Conventionally, in aviation, this result would be expressed in terms of feet-per-minute, which gives $V_c = 13.26 \times 60 =$ 798 ft/min.

Fuel Flows

For many aircraft performance problems, such as the calculation of range and endurance, a knowledge of the engine’s fuel burn (s) is required. From the power required curves for the helicopter, the fuel consumption can be estimated for any given type of engine, e.g., piston engine or turboshaft engine. Engine performance characteristics are usually expressed in terms of brake-specific fuel consumption or BSFC (in units of lb hp $^{-1}$ hr $^{-1}$ or kg kW $^{-1}$ hr $^{-1}$ ) versus shaft power (in units of hp or bhp or kW). These curves are a function of atmospheric conditions, so a series of curves is required for different altitudes and operating temperatures. Fuel flow curves must be derived versus indicated airspeed and gross weight.

For a normally-aspirated (non-supercharged) piston (reciprocating) engine, the power curves vary almost linearly with density ratio, $\sigma$ . One common approximation is

(151) $\begin{equation*} P_{\rm alt} = P_{\rm MSL} \left( 1.133 \sigma - 0.133 \right) \end{equation*}$

where $P_{\rm alt}$ is the power available at altitude and $P_{\rm MSL}$ is the power available at mean sea level conditions. The value of the density ratio $\sigma$ can be found from the ISA model depending on the pressure altitude and outside air temperature.

For a turboshaft engine, a good approximation is

(152) $\begin{equation*} P_{\rm alt} = P_{\rm MSL} \left( \frac{\delta}{\theta} \right) \end{equation*}$

where $\delta$ is the pressure ratio at that altitude and $\theta$ is the corresponding absolute temperature ratio, which can be found from the ISA model.

▶ [Records excerpted from a collection]
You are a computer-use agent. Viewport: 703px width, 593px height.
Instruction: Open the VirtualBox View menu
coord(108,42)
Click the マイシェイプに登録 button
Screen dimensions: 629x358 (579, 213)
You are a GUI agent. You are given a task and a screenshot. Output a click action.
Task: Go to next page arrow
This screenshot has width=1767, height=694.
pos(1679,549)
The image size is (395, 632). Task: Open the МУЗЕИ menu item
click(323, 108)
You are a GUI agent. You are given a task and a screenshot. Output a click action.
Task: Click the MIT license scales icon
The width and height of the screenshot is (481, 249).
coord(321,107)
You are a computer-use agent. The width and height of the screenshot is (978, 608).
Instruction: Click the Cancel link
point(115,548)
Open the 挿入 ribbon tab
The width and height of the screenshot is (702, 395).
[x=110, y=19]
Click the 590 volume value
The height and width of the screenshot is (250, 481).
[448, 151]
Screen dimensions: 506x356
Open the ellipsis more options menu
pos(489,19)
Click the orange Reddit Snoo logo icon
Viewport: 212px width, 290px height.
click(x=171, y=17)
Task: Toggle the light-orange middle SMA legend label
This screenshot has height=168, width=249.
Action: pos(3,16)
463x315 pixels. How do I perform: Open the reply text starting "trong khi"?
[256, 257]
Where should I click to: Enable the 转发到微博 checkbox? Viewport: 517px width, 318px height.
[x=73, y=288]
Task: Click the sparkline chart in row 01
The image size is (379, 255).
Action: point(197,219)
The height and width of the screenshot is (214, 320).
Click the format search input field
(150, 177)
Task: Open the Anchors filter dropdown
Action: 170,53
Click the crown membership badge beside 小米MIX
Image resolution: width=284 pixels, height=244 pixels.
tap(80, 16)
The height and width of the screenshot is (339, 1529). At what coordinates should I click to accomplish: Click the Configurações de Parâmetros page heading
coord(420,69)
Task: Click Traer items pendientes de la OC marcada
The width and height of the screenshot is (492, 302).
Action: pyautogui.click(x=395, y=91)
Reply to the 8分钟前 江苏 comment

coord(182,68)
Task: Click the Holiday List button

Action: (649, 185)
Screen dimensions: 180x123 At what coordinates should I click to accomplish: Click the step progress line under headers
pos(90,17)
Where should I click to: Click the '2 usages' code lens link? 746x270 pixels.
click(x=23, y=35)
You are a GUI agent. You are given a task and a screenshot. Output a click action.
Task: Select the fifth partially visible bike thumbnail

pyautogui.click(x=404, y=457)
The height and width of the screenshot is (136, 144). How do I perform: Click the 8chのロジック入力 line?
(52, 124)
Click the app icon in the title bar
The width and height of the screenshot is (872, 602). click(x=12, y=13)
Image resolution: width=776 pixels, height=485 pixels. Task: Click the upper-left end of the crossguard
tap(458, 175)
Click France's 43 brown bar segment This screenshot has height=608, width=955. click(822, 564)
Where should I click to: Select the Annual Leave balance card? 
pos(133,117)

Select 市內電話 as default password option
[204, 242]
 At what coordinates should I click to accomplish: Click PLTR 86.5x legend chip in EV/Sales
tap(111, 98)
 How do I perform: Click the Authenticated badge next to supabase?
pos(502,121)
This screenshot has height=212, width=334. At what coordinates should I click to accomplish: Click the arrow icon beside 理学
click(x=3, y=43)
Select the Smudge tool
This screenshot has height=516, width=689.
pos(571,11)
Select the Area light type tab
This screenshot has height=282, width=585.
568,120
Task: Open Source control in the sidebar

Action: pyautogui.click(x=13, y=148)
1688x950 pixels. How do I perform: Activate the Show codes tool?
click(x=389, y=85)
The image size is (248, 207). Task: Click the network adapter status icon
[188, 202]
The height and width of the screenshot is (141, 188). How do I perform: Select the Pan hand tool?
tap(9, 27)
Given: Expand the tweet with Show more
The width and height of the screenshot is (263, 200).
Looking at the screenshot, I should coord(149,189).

▶ [Task statement]
Rewrite the passage on helicopter fuel flows, everything from "For a normally-aspirated" down to "outside air temperature.", putting "relative density" wherever "density ratio" appears.

▶ [Task solution]
For a normally-aspirated (non-supercharged) piston (reciprocating) engine, the power curves vary almost linearly with relative density, $\sigma$ . One common approximation is

(151) $\begin{equation*} P_{\rm alt} = P_{\rm MSL} \left( 1.133 \sigma - 0.133 \right) \end{equation*}$

where $P_{\rm alt}$ is the power available at altitude and $P_{\rm MSL}$ is the power available at mean sea level conditions. The value of the relative density $\sigma$ can be found from the ISA model depending on the pressure altitude and outside air temperature.